• **WHAT TO DO**: Precise copying is required. Return the data below in full.

[Collected data entries]
===

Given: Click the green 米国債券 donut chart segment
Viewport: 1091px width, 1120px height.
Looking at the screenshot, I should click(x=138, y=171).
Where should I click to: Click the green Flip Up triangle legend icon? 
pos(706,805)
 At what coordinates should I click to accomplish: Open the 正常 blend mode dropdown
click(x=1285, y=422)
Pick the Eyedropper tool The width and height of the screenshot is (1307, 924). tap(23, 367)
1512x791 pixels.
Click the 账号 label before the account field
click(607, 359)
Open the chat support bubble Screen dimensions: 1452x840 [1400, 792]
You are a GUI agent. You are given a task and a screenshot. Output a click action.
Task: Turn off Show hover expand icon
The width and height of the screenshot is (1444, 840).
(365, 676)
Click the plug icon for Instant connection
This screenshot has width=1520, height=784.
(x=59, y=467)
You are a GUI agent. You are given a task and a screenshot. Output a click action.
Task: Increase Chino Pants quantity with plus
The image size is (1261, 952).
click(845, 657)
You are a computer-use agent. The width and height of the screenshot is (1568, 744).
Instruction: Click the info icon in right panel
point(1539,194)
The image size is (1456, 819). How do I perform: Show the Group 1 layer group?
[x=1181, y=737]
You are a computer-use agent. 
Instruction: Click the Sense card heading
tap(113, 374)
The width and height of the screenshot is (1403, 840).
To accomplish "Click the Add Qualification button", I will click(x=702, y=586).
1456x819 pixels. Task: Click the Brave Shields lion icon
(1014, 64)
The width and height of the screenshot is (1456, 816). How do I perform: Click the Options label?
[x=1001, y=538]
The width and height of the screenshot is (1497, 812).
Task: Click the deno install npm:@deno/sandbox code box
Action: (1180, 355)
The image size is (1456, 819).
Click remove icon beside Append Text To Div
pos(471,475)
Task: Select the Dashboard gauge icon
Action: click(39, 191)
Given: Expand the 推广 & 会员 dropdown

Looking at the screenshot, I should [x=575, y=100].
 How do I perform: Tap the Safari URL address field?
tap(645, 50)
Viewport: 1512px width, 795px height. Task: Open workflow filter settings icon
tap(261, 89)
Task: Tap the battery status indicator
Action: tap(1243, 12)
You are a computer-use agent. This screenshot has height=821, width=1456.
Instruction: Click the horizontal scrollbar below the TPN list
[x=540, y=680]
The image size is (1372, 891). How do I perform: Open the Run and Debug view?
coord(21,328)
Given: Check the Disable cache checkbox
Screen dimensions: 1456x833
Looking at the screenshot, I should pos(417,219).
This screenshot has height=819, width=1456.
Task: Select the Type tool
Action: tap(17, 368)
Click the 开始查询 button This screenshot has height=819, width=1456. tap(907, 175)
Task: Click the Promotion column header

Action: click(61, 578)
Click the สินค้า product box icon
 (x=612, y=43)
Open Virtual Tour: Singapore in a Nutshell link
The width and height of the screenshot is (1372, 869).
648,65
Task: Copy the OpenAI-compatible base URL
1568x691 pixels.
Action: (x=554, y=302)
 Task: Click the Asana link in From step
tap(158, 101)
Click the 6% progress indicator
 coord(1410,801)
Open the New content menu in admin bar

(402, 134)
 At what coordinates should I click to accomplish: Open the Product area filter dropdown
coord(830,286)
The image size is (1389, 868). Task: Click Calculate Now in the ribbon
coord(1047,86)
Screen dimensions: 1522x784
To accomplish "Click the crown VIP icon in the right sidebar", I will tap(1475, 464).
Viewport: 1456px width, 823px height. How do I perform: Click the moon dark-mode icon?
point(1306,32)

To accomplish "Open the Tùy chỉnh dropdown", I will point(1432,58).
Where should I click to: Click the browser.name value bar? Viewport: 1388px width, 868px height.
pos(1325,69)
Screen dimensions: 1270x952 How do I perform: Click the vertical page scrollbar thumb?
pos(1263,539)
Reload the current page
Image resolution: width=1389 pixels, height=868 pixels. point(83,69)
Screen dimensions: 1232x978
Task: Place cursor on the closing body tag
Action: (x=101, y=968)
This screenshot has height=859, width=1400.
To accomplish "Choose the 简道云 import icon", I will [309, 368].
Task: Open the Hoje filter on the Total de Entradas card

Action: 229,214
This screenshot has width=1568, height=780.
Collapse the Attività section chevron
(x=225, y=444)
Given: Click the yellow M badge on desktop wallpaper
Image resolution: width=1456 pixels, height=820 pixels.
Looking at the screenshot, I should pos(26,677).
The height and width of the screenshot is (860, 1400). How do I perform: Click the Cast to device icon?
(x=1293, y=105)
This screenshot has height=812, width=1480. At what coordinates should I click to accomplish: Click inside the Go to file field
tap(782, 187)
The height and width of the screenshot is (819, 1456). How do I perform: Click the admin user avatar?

===

• **WRITTEN SOLUTION**:
Given: Click the green 米国債券 donut chart segment
Viewport: 1091px width, 1120px height.
Looking at the screenshot, I should click(x=138, y=171).
Where should I click to: Click the green Flip Up triangle legend icon? 
pos(706,805)
 At what coordinates should I click to accomplish: Open the 正常 blend mode dropdown
click(x=1285, y=422)
Pick the Eyedropper tool The width and height of the screenshot is (1307, 924). tap(23, 367)
1512x791 pixels.
Click the 账号 label before the account field
click(607, 359)
Open the chat support bubble Screen dimensions: 1452x840 [1400, 792]
You are a GUI agent. You are given a task and a screenshot. Output a click action.
Task: Turn off Show hover expand icon
The width and height of the screenshot is (1444, 840).
(365, 676)
Click the plug icon for Instant connection
This screenshot has width=1520, height=784.
(x=59, y=467)
You are a GUI agent. You are given a task and a screenshot. Output a click action.
Task: Increase Chino Pants quantity with plus
The image size is (1261, 952).
click(845, 657)
You are a computer-use agent. The width and height of the screenshot is (1568, 744).
Instruction: Click the info icon in right panel
point(1539,194)
The image size is (1456, 819). How do I perform: Show the Group 1 layer group?
[x=1181, y=737]
You are a computer-use agent. 
Instruction: Click the Sense card heading
tap(113, 374)
The width and height of the screenshot is (1403, 840).
To accomplish "Click the Add Qualification button", I will click(x=702, y=586).
1456x819 pixels. Task: Click the Brave Shields lion icon
(1014, 64)
The width and height of the screenshot is (1456, 816). How do I perform: Click the Options label?
[x=1001, y=538]
The width and height of the screenshot is (1497, 812).
Task: Click the deno install npm:@deno/sandbox code box
Action: (1180, 355)
The image size is (1456, 819).
Click remove icon beside Append Text To Div
pos(471,475)
Task: Select the Dashboard gauge icon
Action: click(39, 191)
Given: Expand the 推广 & 会员 dropdown

Looking at the screenshot, I should [x=575, y=100].
 How do I perform: Tap the Safari URL address field?
tap(645, 50)
Viewport: 1512px width, 795px height. Task: Open workflow filter settings icon
tap(261, 89)
Task: Tap the battery status indicator
Action: tap(1243, 12)
You are a computer-use agent. This screenshot has height=821, width=1456.
Instruction: Click the horizontal scrollbar below the TPN list
[x=540, y=680]
The image size is (1372, 891). How do I perform: Open the Run and Debug view?
coord(21,328)
Given: Check the Disable cache checkbox
Screen dimensions: 1456x833
Looking at the screenshot, I should pos(417,219).
This screenshot has height=819, width=1456.
Task: Select the Type tool
Action: tap(17, 368)
Click the 开始查询 button This screenshot has height=819, width=1456. tap(907, 175)
Task: Click the Promotion column header

Action: click(61, 578)
Click the สินค้า product box icon
 (x=612, y=43)
Open Virtual Tour: Singapore in a Nutshell link
The width and height of the screenshot is (1372, 869).
648,65
Task: Copy the OpenAI-compatible base URL
1568x691 pixels.
Action: (x=554, y=302)
 Task: Click the Asana link in From step
tap(158, 101)
Click the 6% progress indicator
 coord(1410,801)
Open the New content menu in admin bar

(402, 134)
 At what coordinates should I click to accomplish: Open the Product area filter dropdown
coord(830,286)
The image size is (1389, 868). Task: Click Calculate Now in the ribbon
coord(1047,86)
Screen dimensions: 1522x784
To accomplish "Click the crown VIP icon in the right sidebar", I will tap(1475, 464).
Viewport: 1456px width, 823px height. How do I perform: Click the moon dark-mode icon?
point(1306,32)

To accomplish "Open the Tùy chỉnh dropdown", I will point(1432,58).
Where should I click to: Click the browser.name value bar? Viewport: 1388px width, 868px height.
pos(1325,69)
Screen dimensions: 1270x952 How do I perform: Click the vertical page scrollbar thumb?
pos(1263,539)
Reload the current page
Image resolution: width=1389 pixels, height=868 pixels. point(83,69)
Screen dimensions: 1232x978
Task: Place cursor on the closing body tag
Action: (x=101, y=968)
This screenshot has height=859, width=1400.
To accomplish "Choose the 简道云 import icon", I will [309, 368].
Task: Open the Hoje filter on the Total de Entradas card

Action: 229,214
This screenshot has width=1568, height=780.
Collapse the Attività section chevron
(x=225, y=444)
Given: Click the yellow M badge on desktop wallpaper
Image resolution: width=1456 pixels, height=820 pixels.
Looking at the screenshot, I should pos(26,677).
The height and width of the screenshot is (860, 1400). How do I perform: Click the Cast to device icon?
(x=1293, y=105)
This screenshot has height=812, width=1480. At what coordinates should I click to accomplish: Click inside the Go to file field
tap(782, 187)
The height and width of the screenshot is (819, 1456). How do I perform: Click the admin user avatar?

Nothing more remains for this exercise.